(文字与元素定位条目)
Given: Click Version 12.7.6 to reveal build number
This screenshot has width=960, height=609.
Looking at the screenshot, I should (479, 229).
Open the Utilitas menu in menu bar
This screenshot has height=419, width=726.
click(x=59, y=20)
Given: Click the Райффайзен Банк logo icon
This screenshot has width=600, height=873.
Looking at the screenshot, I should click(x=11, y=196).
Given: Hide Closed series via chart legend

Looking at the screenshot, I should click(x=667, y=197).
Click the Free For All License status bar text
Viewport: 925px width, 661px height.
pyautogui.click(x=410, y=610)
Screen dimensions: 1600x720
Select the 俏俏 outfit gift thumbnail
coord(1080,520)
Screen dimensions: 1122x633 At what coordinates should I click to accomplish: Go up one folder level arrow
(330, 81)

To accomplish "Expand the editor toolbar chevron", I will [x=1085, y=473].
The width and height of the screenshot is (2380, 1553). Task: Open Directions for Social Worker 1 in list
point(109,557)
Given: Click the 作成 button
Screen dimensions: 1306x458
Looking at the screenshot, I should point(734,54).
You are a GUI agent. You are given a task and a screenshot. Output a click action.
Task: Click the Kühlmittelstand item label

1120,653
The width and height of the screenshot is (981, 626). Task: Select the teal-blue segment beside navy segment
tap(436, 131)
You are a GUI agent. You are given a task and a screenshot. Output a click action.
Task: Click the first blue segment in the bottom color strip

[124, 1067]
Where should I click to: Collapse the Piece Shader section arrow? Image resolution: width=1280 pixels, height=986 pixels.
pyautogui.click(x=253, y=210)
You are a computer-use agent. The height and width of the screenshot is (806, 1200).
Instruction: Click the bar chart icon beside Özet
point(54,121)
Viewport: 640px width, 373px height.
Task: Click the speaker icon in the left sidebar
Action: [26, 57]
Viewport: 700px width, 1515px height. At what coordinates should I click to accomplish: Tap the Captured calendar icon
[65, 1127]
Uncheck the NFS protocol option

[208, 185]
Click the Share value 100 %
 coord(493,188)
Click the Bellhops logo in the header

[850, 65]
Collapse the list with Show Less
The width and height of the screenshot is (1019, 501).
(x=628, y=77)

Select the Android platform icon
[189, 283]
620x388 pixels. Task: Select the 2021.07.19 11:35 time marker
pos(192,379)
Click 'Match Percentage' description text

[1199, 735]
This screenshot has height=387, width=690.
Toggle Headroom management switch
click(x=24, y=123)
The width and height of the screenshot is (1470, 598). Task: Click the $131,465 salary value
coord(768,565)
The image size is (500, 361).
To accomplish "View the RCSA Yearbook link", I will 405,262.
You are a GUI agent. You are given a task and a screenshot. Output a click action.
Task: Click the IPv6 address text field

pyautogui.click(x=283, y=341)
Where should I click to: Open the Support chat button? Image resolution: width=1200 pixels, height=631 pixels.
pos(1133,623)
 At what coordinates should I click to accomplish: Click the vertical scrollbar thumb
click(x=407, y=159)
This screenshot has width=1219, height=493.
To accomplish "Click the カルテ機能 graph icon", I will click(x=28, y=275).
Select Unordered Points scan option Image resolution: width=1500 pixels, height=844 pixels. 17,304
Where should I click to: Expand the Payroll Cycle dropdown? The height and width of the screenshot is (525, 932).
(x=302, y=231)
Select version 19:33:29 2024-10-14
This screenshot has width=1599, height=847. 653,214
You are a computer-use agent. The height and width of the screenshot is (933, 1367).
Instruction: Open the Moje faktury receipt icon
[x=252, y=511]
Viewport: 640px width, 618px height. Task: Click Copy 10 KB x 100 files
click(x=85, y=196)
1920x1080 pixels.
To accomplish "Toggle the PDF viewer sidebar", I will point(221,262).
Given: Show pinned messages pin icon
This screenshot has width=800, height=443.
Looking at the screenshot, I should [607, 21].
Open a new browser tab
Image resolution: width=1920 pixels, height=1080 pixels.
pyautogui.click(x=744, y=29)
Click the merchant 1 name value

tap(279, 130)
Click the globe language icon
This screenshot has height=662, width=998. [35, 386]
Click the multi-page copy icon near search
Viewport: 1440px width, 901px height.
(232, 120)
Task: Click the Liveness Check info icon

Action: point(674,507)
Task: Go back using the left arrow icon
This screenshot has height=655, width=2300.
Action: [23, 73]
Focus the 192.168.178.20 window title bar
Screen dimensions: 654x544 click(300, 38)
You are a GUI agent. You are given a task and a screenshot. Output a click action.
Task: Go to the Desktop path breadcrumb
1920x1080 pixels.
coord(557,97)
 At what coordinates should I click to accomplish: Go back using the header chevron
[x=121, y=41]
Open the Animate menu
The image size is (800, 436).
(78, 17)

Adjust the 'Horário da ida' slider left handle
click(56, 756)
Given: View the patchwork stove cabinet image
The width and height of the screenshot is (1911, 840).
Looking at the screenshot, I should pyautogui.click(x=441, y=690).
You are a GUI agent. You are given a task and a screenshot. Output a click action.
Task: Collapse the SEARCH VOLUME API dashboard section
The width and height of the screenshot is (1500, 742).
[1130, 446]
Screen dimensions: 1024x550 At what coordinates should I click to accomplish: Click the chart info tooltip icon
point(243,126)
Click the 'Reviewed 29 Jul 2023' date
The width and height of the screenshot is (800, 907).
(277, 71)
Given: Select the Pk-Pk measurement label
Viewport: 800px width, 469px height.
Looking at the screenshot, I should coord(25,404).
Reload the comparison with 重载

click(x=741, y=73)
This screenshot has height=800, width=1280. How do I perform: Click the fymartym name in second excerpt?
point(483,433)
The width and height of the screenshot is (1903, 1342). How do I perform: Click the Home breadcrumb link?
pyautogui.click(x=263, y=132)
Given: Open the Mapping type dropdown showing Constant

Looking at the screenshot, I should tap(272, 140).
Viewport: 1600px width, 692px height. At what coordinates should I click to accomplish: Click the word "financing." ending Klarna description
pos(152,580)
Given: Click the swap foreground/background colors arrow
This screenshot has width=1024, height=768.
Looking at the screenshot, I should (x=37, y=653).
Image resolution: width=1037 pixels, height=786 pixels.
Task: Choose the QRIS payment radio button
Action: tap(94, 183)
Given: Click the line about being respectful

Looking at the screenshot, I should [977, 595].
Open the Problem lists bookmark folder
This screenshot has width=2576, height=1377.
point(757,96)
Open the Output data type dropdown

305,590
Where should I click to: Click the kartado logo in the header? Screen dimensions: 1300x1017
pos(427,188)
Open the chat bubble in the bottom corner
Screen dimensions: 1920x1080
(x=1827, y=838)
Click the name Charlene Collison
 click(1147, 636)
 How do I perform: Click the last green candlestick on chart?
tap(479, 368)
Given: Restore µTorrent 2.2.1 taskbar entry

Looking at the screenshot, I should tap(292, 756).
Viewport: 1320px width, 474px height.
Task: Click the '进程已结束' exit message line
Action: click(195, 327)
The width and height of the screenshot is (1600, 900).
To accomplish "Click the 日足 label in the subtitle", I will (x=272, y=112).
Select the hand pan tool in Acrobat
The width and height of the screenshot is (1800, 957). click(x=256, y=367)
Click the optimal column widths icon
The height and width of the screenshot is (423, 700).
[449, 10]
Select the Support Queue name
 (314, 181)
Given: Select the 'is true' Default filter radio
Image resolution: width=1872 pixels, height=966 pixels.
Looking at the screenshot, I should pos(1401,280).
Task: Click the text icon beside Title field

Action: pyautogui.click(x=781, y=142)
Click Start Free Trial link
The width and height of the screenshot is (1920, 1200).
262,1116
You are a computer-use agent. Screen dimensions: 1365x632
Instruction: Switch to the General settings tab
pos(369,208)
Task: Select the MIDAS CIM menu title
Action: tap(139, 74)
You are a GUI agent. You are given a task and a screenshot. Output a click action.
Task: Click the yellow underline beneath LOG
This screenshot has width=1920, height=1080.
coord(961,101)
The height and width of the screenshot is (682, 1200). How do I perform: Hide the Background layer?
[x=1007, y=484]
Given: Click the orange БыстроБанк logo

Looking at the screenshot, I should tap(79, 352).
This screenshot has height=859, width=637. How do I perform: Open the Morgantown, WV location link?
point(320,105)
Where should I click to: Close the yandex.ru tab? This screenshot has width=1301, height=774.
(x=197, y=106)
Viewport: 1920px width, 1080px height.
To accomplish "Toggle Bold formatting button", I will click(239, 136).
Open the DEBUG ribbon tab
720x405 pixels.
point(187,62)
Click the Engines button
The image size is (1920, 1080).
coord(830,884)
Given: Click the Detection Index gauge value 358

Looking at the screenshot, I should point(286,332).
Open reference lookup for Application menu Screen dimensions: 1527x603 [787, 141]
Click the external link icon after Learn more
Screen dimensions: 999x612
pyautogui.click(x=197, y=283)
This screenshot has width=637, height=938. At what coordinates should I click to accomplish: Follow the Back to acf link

■ 任务要求:
从第一行开始，到含有“Looking at the screenshot, I should point(734,54).”的那一行为止（两端都包括），把这些行改写成 JSON 字符串列表，每行对应一个字符串，空行不计入。

■ 任务答案:
[
  "Given: Click Version 12.7.6 to reveal build number",
  "This screenshot has width=960, height=609.",
  "Looking at the screenshot, I should (479, 229).",
  "Open the Utilitas menu in menu bar",
  "This screenshot has height=419, width=726.",
  "click(x=59, y=20)",
  "Given: Click the Райффайзен Банк logo icon",
  "This screenshot has width=600, height=873.",
  "Looking at the screenshot, I should click(x=11, y=196).",
  "Given: Hide Closed series via chart legend",
  "Looking at the screenshot, I should click(x=667, y=197).",
  "Click the Free For All License status bar text",
  "Viewport: 925px width, 661px height.",
  "pyautogui.click(x=410, y=610)",
  "Screen dimensions: 1600x720",
  "Select the 俏俏 outfit gift thumbnail",
  "coord(1080,520)",
  "Screen dimensions: 1122x633 At what coordinates should I click to accomplish: Go up one folder level arrow",
  "(330, 81)",
  "To accomplish \"Expand the editor toolbar chevron\", I will [x=1085, y=473].",
  "The width and height of the screenshot is (2380, 1553). Task: Open Directions for Social Worker 1 in list",
  "point(109,557)",
  "Given: Click the 作成 button",
  "Screen dimensions: 1306x458",
  "Looking at the screenshot, I should point(734,54)."
]